It is difficult to imagine what a revolution meant for millions of Iranians. The common outcomes of a revolution are obvious: Death, imprisonment, an unsettling environment, fear and anticipation. However, this revolution brought with it a series of events and limitations that no one had anticipated, and few could imagine living through. It is tough to say if this new world was more difficult to cope with for the Iranians who were old enough during the revolution to understand it, or those who were born in the post-revolution years. The answer to that, I am certain, is still debated.
Those who were alive during the revolution had to see their world completely changed. It is true that the Shah had forced religious women to unveil, and some felt that he leaned too far west, but there were some advantages to living in a westernized nation — one with discos and dancing, alcohol and parties. They had access to western music, literature, film and fashion. They had famous female singers, like Googoosh, an icon who is still adored across the globe, who would sing their desires and passions aloud while dancing freely in front of a camera. They held hands with their loved ones and walked the streets with no fear of being reprimanded.
That was not the Iran that I experienced. That was not the Iran that those born after the revolution knew at all. And for those who lived before the revolution, that more liberal Iran was taken from them.
I could not walk the streets of Iran without continual thought. I could not clear my mind for a second.
“Don’t look that man in the eye, Nushin,” I thought. “Pull your coat down, Nushin. Bring your scarf forward, Nushin,”
Once, the top button on my coat popped off, revealing the six inches below my neck. I moved my head scarf over so that one side of it would fall over that area. As I walked, the scarf flapped in the wind, proving to be a poor cover, but I didn’t give it a second thought.
Moments later, I noticed stares from the left and right. Staring was not uncommon in Iran, but the number of stares drastically increased from the previous 10 minutes.
“What is going on? Is there something on my face?” I thought.
Several minutes later, a group of young boys walking in front of me turned around, whispered to one another, and turned again. I grew flustered and frustrated and stormed past them.
“Fix your coat!” someone yelled.
I looked up at a middle-aged man who looked disappointed and entitled as he walked by. I pinched the top of my coat together and bought a safety pin off of the first street vendor I found. Bewildered and upset, I wondered, how my visible collarbone area could cause so much trouble. I realized soon after that there was little in Iran that wouldn’t cause a lot of trouble.

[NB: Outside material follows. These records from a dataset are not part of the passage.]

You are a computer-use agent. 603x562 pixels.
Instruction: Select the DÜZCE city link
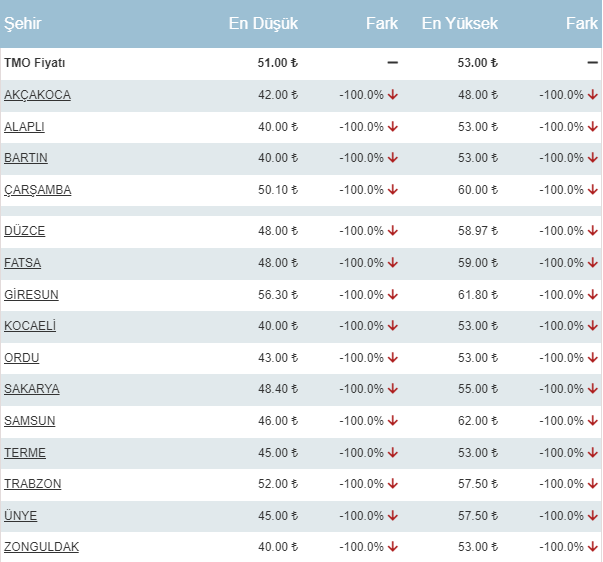click(25, 231)
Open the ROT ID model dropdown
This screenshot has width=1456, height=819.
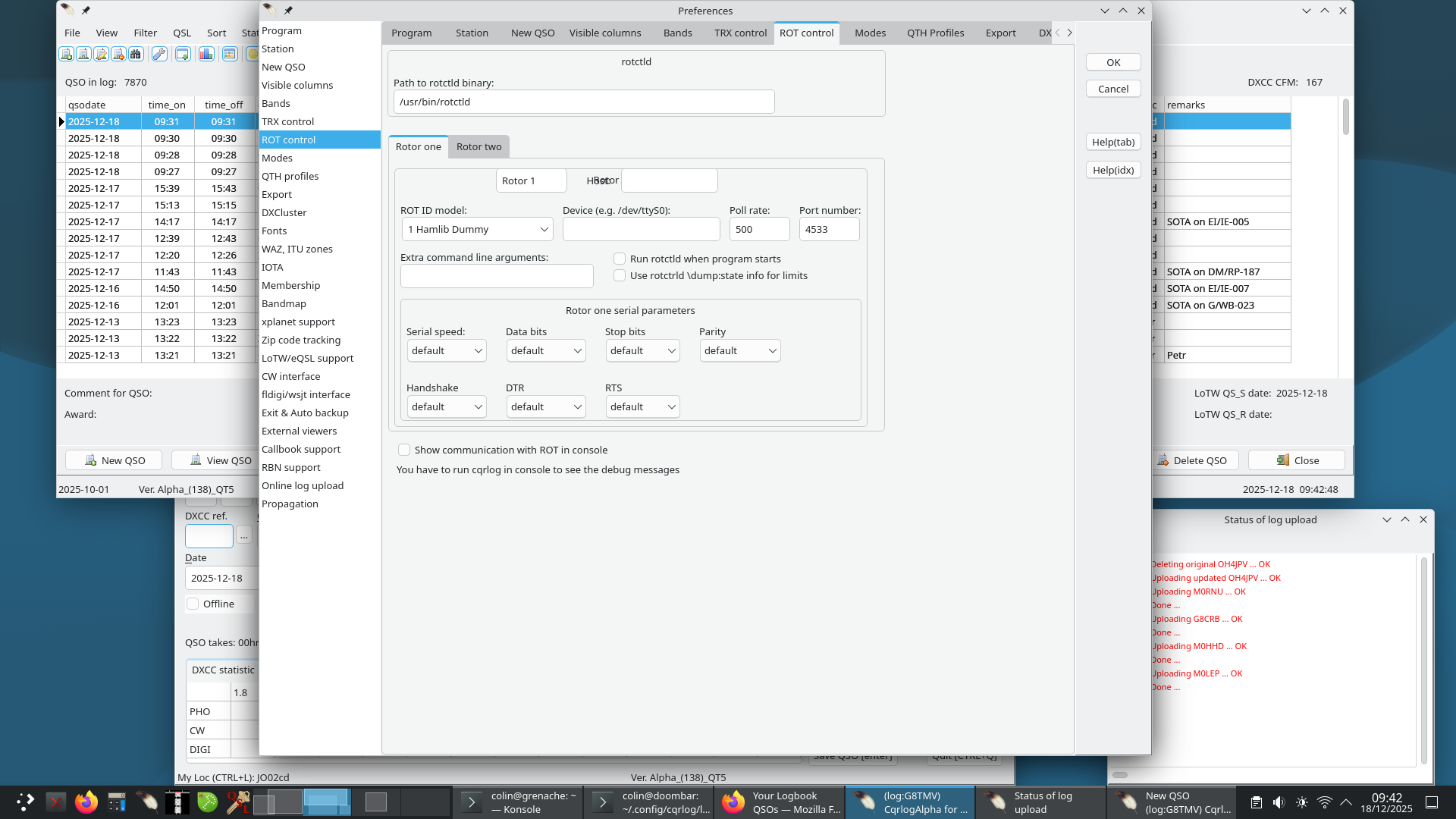point(478,230)
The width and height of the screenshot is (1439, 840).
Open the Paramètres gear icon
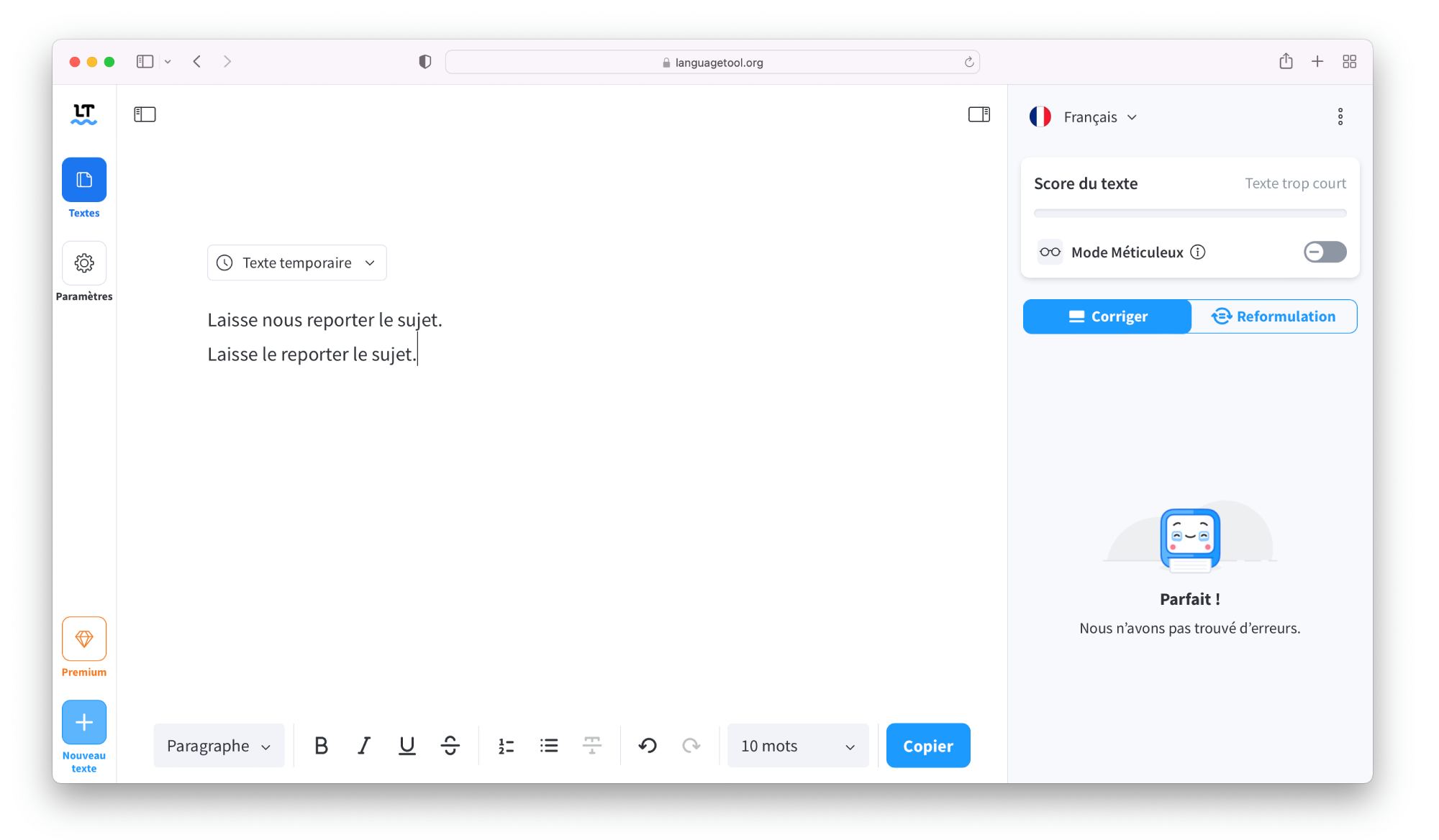coord(84,263)
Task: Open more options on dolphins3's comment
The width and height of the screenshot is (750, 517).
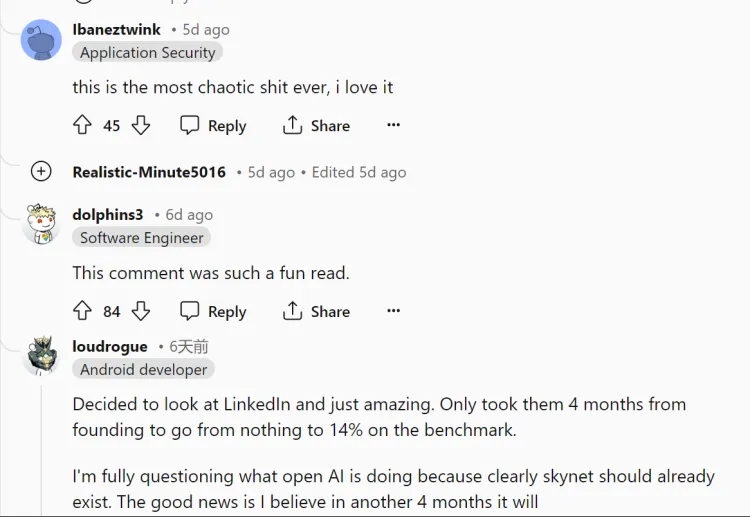Action: coord(393,310)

The weight of anxiety I felt was much greater than that felt by the women living in Iran. Abiding by these expectations has become natural for them. They have surely left opposition or questions in the back of their consciences, for the sake of their sanity. With 75 percent of the population under 25, Iran’s youth is made up of millions of young men and women living with circumstances that very much contrast our own.
I spent one day at the University of Tehran, Iran’s largest university. I thought of UC Irvine, and I was reminded of a circus. Their campus, in contrast, seemed barren and prison-like. Their libraries and classrooms were old, with white-stained chalkboards and carvings in desks only large enough to seat a child. There are no colorful buildings or large, lush parks. There were no fraternities luxuriating on couches, no awful rap songs blaring in my ears. Where we have a stage for dance crews and distracting dance music, they have an area where hundreds, maybe thousands, of devotees come to pray on Fridays — the one day off Iranians enjoy each week.
Our students bicker over sushi vs. salad and burger vs. burrito. What are their students’ options? A segregated cafeteria, with soup, kebabs and assorted junk foods. In addition to being segregated on campus, young men and women are not given our plethora of social networking tools. The government bans Web sites such as Facebook, MySpace and YouTube due to their “inappropriate content.”
Iran’s youth has found other original ways of meeting the opposite sex. One method that I encountered often was that they would pick a certain street on a certain night, go there in a group and mingle with one another. I came across this scene during a Thursday night on Vali Asr, the longest street in Tehran. In traffic, carloads of young men would call out to the girls in cars next to them; if the girls found them attractive, they would exchange phone numbers. On the sidewalks, groups of girls would walk and talk until they came across a group of guys who would approach them.
Of course, there were always the disinterested jokesters who would call out, “Are you married yet?” and poke fun at the norm of early marriage in Iran. These methods may sound cheap to our generation and culture, but for Iran’s youth, these are the only solutions to their circumstances.
I never wholly understood the dating scene, as an outsider. In moments of ignorance, I even found it romantic. I felt that the anticipation during their forbidden encounters and the development of it all was more pure than anything I was familiar with. Understanding this part of Iranian life was arguably even more complex than understanding the more apparent political situation of the country. Grasping the ins and outs of this not-quite-underground dating world is beyond the reach of any inquisitive outsider.
I recall a conversation with my sitar instructor in which he, too, seemed at a loss for words in explaining dating in Iran. With one leg crossed over the other and the sitar in his lap, he extended his right arm to a glass of water placed on a table between us.
“See this,” he said. “See how you can see all of it? This is Nushin. We don’t have many Nushins here.”
And that was the best explanation I could expect.